Not supported in v2 upstream. v1 had multi-secrets mode but it was removed when the codebase was rewritten (#180, #67, #376, #81; rationale in #376).

Two options:

  • mtg-multi — fork that upstream's own README points to for this case. Same Go codebase, additive secret table, drop-in compatible config.
  • Run multiple mtg instances behind the SNI router (Q20) if you'd rather stay on stock upstream.

Build and install

Q26. cannot make from source / module not go-gettable

Cause. Out-of-date Go toolchain or stale module cache. mtg dropped make in favour of mise, and the README's Build from sources section is the canonical recipe.

Fix.

# install mise (the project's tool manager)
curl https://mise.run | sh

# inside the repo
mise install            # picks up Go from .mise.toml + mise.lock
mise tasks run build    # = `go build`, see [tasks.build] in .mise.toml

mtg switched from make to mise (#329). References: #119, #114, #212.

Q27. bind: cannot assign requested address on startup

Symptom. Crash like listen tcp 127.0.0.1:3129: bind: cannot assign requested address.

Cause. Either the stats port (default 127.0.0.1:3129) is already in use, or bind-to references an IP that doesn't exist on this host (e.g. you copied the config from another server).

Fix. Use 0.0.0.0:443 or a real interface IP, and verify nothing else holds the stats port (ss -lntp | grep 3129). References: #167, #106, #316.


Misc / good to know

Q28. How do I rotate the secret?

Stop the proxy, edit secret = "ee…" in the config, restart. Existing clients will need a new link generated by mtg access. Note that the hostname part of a secret is fixed by the domain — to "rotate" you mostly rotate the random bytes, not the host. See #300, #313.

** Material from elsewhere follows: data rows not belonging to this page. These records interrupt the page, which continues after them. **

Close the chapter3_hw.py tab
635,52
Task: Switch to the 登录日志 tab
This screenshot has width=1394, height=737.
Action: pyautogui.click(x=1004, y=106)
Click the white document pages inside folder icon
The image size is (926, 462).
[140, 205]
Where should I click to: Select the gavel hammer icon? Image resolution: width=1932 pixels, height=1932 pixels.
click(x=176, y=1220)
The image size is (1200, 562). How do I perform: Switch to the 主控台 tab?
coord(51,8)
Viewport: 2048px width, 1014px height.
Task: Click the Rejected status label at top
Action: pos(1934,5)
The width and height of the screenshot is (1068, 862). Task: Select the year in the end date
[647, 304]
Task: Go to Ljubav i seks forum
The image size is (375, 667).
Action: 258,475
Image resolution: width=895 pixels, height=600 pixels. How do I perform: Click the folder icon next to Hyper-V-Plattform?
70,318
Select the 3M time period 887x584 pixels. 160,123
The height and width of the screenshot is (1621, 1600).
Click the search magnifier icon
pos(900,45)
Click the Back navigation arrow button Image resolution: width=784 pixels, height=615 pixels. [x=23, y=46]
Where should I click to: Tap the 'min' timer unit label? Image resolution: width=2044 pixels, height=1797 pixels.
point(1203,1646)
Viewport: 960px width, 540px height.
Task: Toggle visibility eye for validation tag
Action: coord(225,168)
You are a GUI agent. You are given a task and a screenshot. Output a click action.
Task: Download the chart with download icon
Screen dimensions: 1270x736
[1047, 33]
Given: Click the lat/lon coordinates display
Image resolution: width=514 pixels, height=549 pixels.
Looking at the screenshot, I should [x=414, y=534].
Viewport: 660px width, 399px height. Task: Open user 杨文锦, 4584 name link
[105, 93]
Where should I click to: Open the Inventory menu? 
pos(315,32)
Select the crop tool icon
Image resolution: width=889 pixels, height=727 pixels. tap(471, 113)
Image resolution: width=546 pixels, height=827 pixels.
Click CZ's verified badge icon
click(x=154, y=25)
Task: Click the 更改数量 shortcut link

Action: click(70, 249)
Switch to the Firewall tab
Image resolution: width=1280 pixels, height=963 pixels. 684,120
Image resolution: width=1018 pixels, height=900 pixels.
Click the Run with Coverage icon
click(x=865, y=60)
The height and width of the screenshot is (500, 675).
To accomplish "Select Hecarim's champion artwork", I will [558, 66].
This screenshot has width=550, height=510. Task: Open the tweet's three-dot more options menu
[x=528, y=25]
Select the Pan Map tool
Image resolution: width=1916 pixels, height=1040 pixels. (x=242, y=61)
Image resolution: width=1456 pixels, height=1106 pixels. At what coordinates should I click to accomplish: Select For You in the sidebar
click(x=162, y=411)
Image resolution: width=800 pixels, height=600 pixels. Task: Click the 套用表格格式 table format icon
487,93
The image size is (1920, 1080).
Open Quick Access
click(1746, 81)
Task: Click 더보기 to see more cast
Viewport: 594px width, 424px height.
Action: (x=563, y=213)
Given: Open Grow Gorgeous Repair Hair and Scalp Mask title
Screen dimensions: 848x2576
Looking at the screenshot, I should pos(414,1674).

Q29. Does mtg implement MTProto v1 or v2?

v2. v1 was never supported in this implementation. See #168.


Asking for help

When opening a new issue, please include:

  • mtg version (mtg --version or container tag);
  • redacted config.toml (drop the secret);
  • output of mtg doctor /path/to/config.toml;
  • a sample of debug logs (debug = true) showing the failure;
  • whether the problem is client-specific (which client, which version, which OS).

That makes triage about ten times faster.